GOAL OF THE EXERCISE.
Extract exactly and only the lines from the one containing "The image size is (1568, 525)." through the end of the entries below. Pictures should not appear in the copy.

• • • •

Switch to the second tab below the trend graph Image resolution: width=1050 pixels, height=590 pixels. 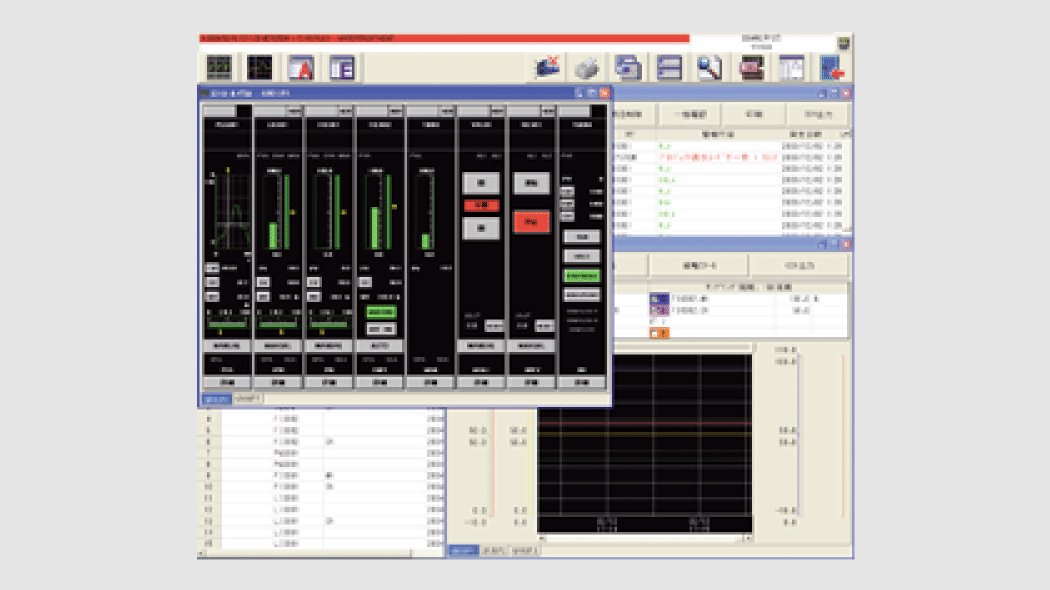tap(494, 551)
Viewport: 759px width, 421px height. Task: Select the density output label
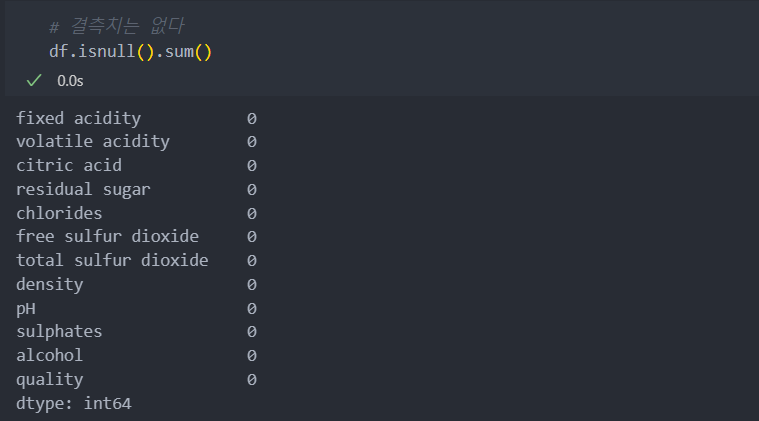pos(49,285)

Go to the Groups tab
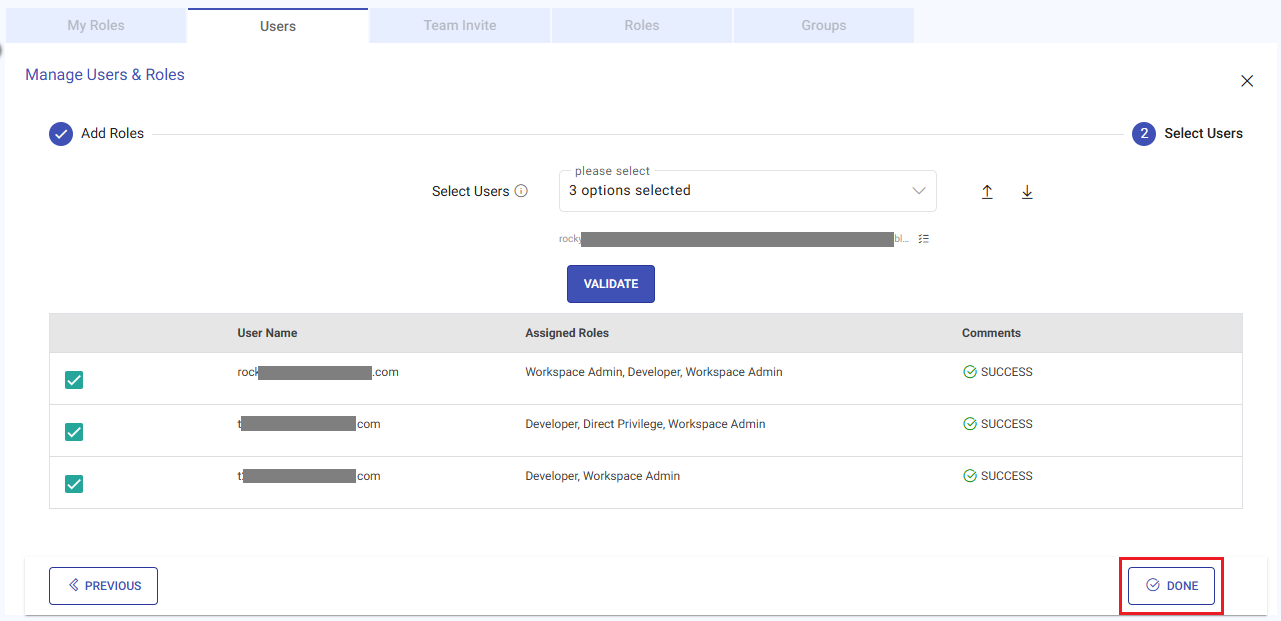pos(823,25)
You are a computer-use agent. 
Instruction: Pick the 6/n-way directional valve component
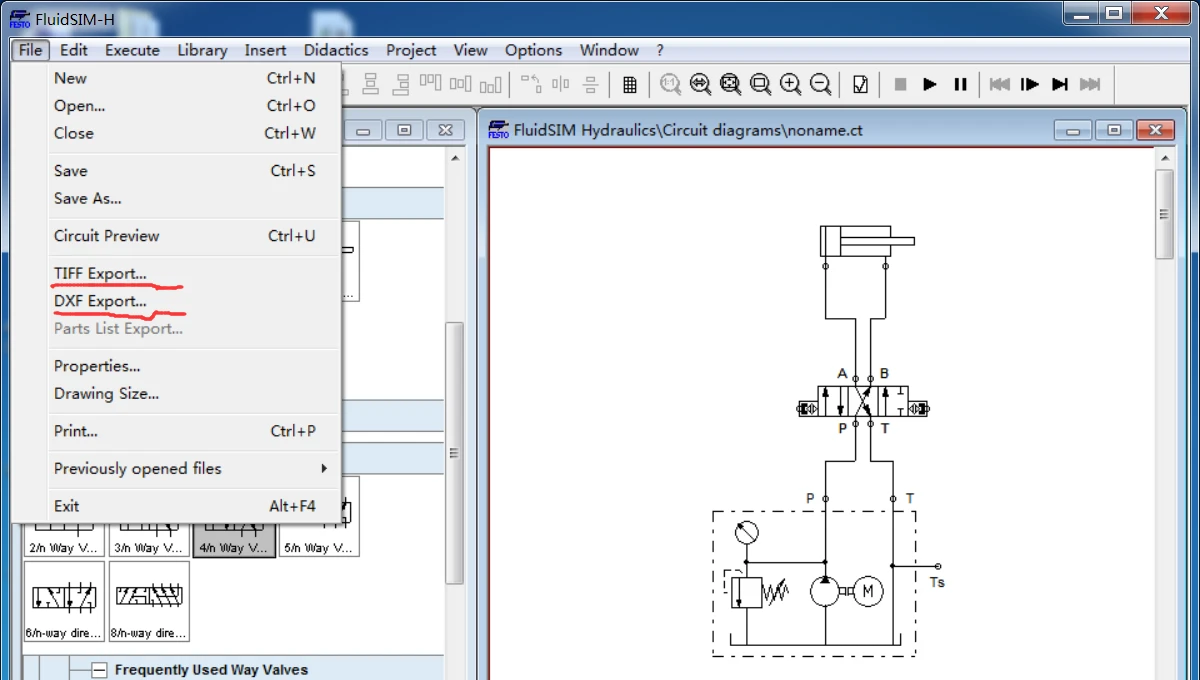click(x=64, y=600)
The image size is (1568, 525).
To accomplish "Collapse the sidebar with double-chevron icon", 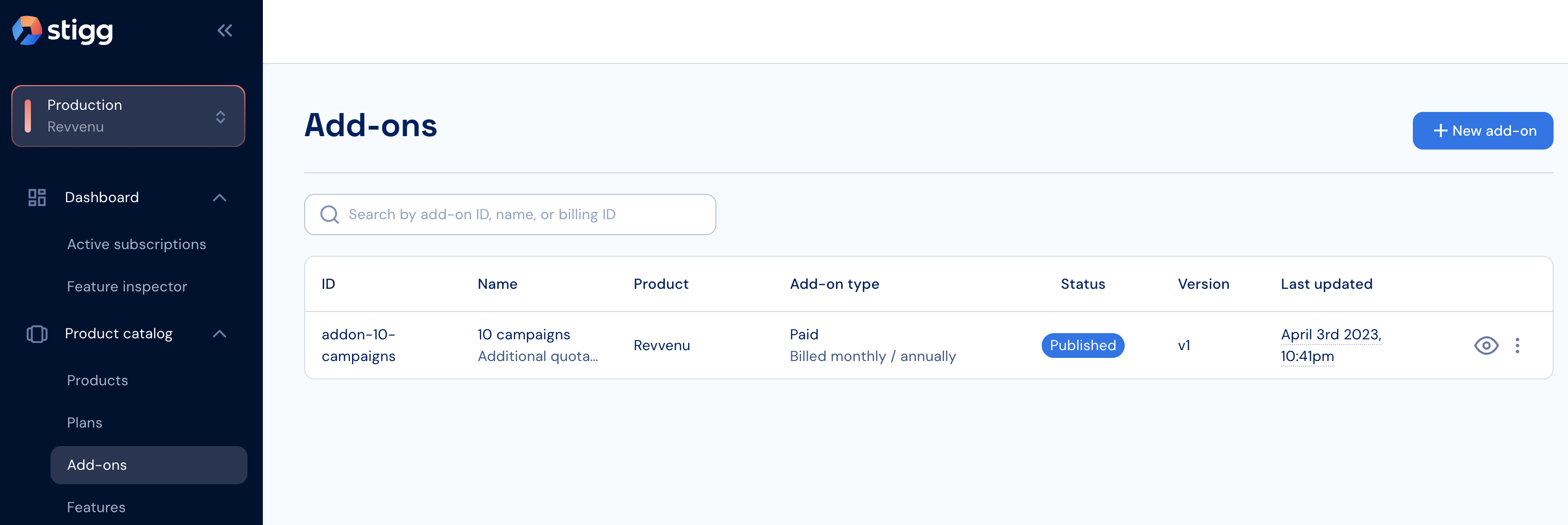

• • • •

YOUR RESPONSE.
The image size is (1568, 525).
To accomplish "Collapse the sidebar with double-chevron icon", 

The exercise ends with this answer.